Asked about the killing of Renee Nicole Good in Minneapolis, Jesse Ventura—a former Minnesota governor and Navy SEAL—called her death "murder" and included President Trump in his criticism. The shooting Wednesday "did not have to happen," Ventura said, USA Today reports. The president has said the ICE agent "seems to have shot her in self defense," per the Hill. Speaking to reporters, Ventura contrasted Trump's Vietnam-era student deferments and medical exemption with his own 17 months in Southeast Asia. Trump is a "draft-dodging coward who, when it was his time to serve his country, he did what all rich white boys did. I wasn't a rich white boy. We had to go," Ventura said. "He's gonna tell me what courage is?"

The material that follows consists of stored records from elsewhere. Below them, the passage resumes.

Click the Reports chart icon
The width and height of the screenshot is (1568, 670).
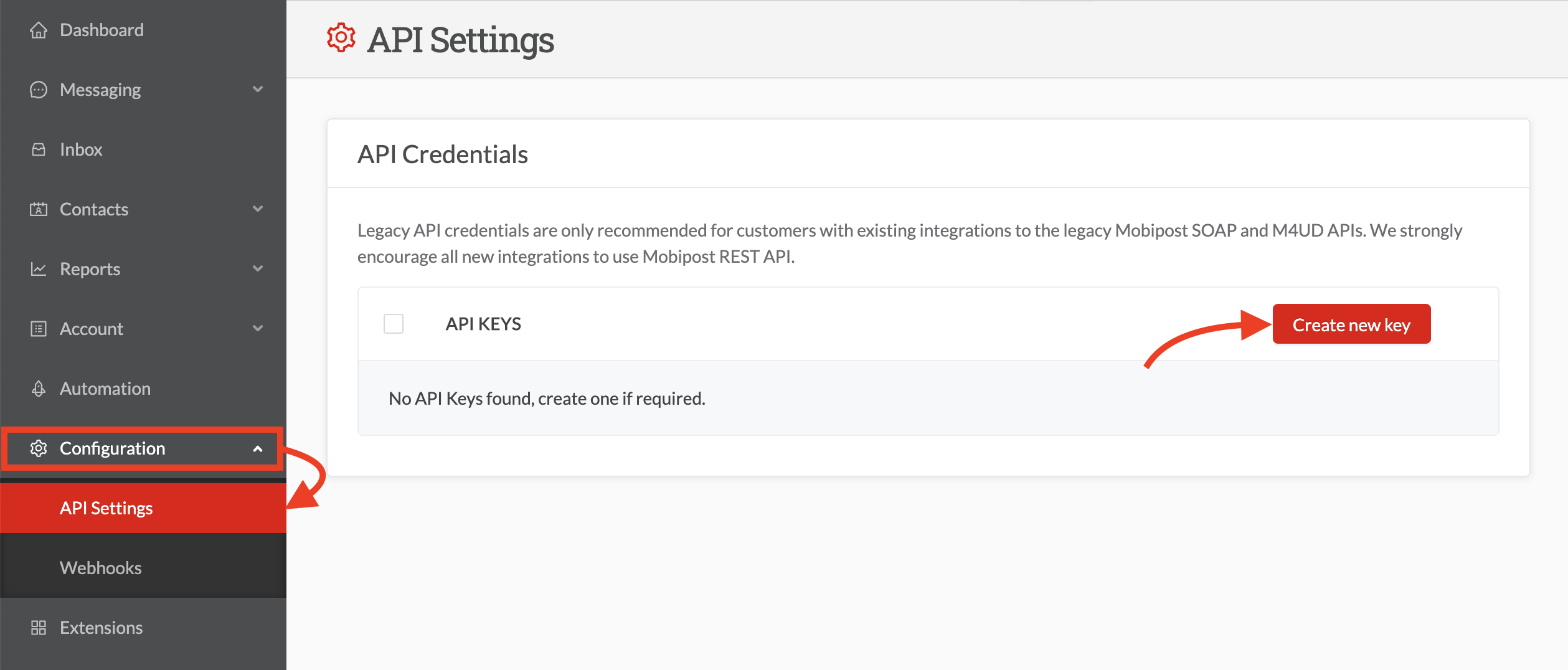coord(39,269)
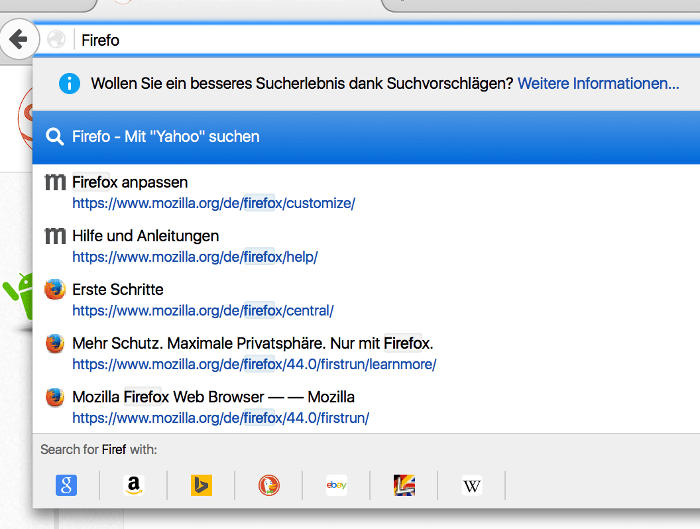Search with the DuckDuckGo engine icon
The image size is (700, 529).
pyautogui.click(x=269, y=486)
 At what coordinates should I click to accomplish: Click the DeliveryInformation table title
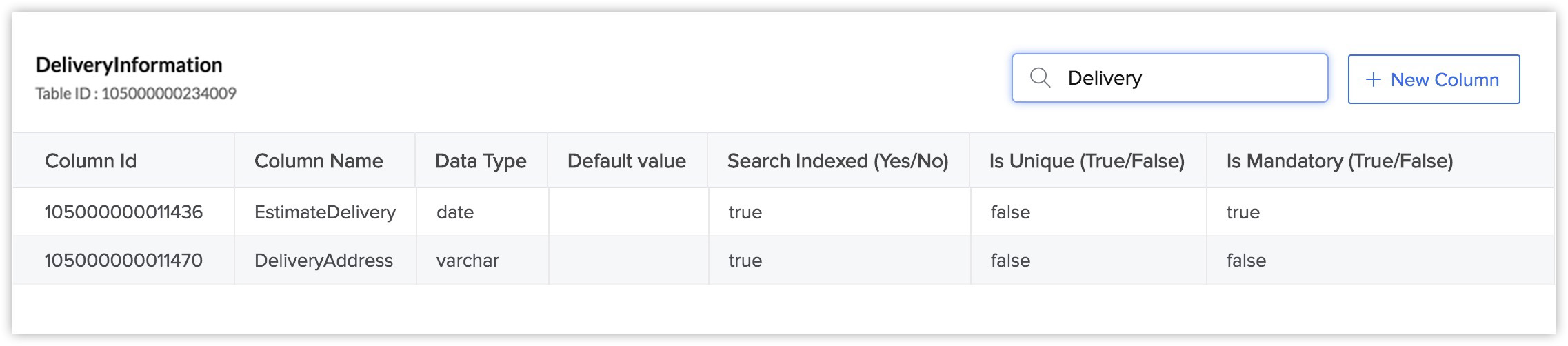[129, 65]
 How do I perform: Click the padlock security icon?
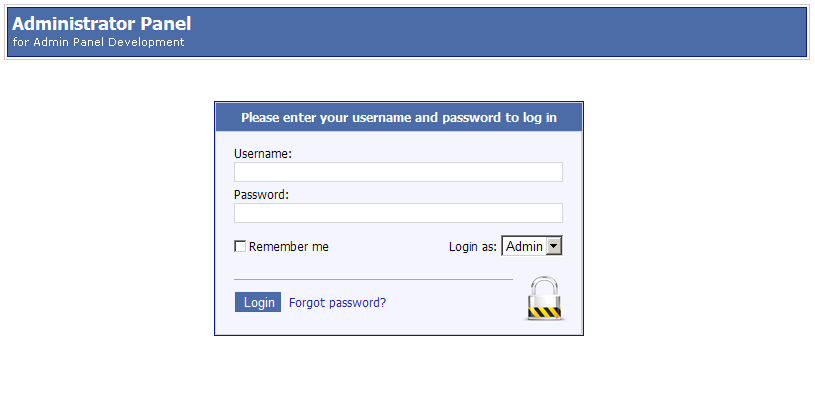coord(545,298)
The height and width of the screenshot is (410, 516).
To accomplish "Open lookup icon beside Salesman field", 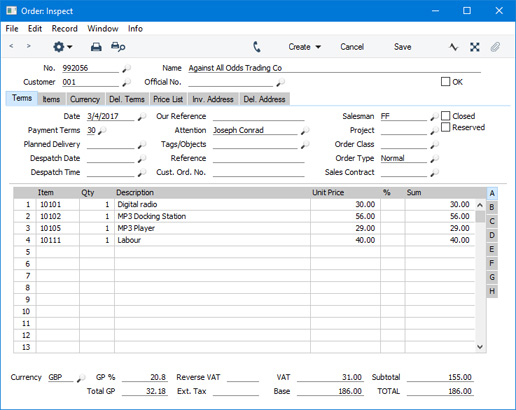I will [434, 116].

Ventura, 74, denounced the use of the military against US citizens: "We're a third-world country now." He said Republicans in office are disregarding constitutional protections, saying, "Freedom is not arresting people without warrants." His time overseas, Ventura said, shaped his views, per the Hill. "I was in the Philippines the day [former Philippines President] Ferdinand Marcos declared martial law and went under dictatorship. We went from nobody to a guy with a machine gun on every corner," Ventura added. "That's what happens in a dictatorship."
Ventura once belonged to his state's Reform Party but later went independent. Minnesota Gov. Tim Walz announced this week that he won't seek reelection, and Ventura, who held the office from 1999 to 2003, acted like that gave him an idea, per USA Today. "Maybe it's time for Jesse," he said. "I only did one term. I'm owed a second."